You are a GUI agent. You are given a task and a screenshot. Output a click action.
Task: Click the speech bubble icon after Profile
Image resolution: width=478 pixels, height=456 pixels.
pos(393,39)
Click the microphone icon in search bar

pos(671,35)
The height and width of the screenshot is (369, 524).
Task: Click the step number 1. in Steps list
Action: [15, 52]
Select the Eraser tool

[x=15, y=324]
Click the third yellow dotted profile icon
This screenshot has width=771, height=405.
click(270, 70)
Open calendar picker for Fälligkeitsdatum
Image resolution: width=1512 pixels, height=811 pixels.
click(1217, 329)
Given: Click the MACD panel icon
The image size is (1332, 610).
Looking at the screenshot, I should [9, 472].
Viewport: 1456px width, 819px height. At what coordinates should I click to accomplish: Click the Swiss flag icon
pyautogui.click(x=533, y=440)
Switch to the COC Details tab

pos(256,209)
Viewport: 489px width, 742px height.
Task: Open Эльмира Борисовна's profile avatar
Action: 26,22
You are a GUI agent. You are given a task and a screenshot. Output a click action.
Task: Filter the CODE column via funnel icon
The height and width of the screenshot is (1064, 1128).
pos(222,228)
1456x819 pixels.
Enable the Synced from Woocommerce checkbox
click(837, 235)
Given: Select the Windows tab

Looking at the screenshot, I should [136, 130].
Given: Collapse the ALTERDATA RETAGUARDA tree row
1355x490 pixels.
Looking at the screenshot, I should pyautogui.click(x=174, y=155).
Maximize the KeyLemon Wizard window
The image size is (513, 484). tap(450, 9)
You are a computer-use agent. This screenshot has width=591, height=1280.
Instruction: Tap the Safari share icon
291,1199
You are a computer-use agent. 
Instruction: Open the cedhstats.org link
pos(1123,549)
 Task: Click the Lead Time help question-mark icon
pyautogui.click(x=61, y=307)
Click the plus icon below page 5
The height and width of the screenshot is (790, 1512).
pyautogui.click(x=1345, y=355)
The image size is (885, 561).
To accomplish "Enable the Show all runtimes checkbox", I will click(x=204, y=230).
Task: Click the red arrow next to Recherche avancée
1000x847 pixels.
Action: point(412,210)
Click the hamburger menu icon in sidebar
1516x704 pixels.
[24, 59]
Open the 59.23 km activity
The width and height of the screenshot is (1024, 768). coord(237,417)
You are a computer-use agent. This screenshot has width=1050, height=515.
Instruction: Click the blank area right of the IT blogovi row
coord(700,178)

======

What needs to be done :: Repeat the whole listing, keeping every word exactly as it is.

The answer ::
You are a GUI agent. You are given a task and a screenshot. Output a click action.
Task: Click the speech bubble icon after Profile
Image resolution: width=478 pixels, height=456 pixels.
pos(393,39)
Click the microphone icon in search bar

pos(671,35)
The height and width of the screenshot is (369, 524).
Task: Click the step number 1. in Steps list
Action: [15, 52]
Select the Eraser tool

[x=15, y=324]
Click the third yellow dotted profile icon
This screenshot has width=771, height=405.
click(270, 70)
Open calendar picker for Fälligkeitsdatum
Image resolution: width=1512 pixels, height=811 pixels.
click(1217, 329)
Given: Click the MACD panel icon
The image size is (1332, 610).
Looking at the screenshot, I should [9, 472].
Viewport: 1456px width, 819px height. At what coordinates should I click to accomplish: Click the Swiss flag icon
pyautogui.click(x=533, y=440)
Switch to the COC Details tab

pos(256,209)
Viewport: 489px width, 742px height.
Task: Open Эльмира Борисовна's profile avatar
Action: 26,22
You are a GUI agent. You are given a task and a screenshot. Output a click action.
Task: Filter the CODE column via funnel icon
The height and width of the screenshot is (1064, 1128).
pos(222,228)
1456x819 pixels.
Enable the Synced from Woocommerce checkbox
click(837, 235)
Given: Select the Windows tab

Looking at the screenshot, I should [136, 130].
Given: Collapse the ALTERDATA RETAGUARDA tree row
1355x490 pixels.
Looking at the screenshot, I should pyautogui.click(x=174, y=155).
Maximize the KeyLemon Wizard window
The image size is (513, 484). tap(450, 9)
You are a computer-use agent. This screenshot has width=591, height=1280.
Instruction: Tap the Safari share icon
291,1199
You are a computer-use agent. 
Instruction: Open the cedhstats.org link
pos(1123,549)
 Task: Click the Lead Time help question-mark icon
pyautogui.click(x=61, y=307)
Click the plus icon below page 5
The height and width of the screenshot is (790, 1512).
pyautogui.click(x=1345, y=355)
The image size is (885, 561).
To accomplish "Enable the Show all runtimes checkbox", I will click(x=204, y=230).
Task: Click the red arrow next to Recherche avancée
1000x847 pixels.
Action: point(412,210)
Click the hamburger menu icon in sidebar
1516x704 pixels.
[24, 59]
Open the 59.23 km activity
The width and height of the screenshot is (1024, 768). coord(237,417)
You are a computer-use agent. This screenshot has width=1050, height=515.
Instruction: Click the blank area right of the IT blogovi row
coord(700,178)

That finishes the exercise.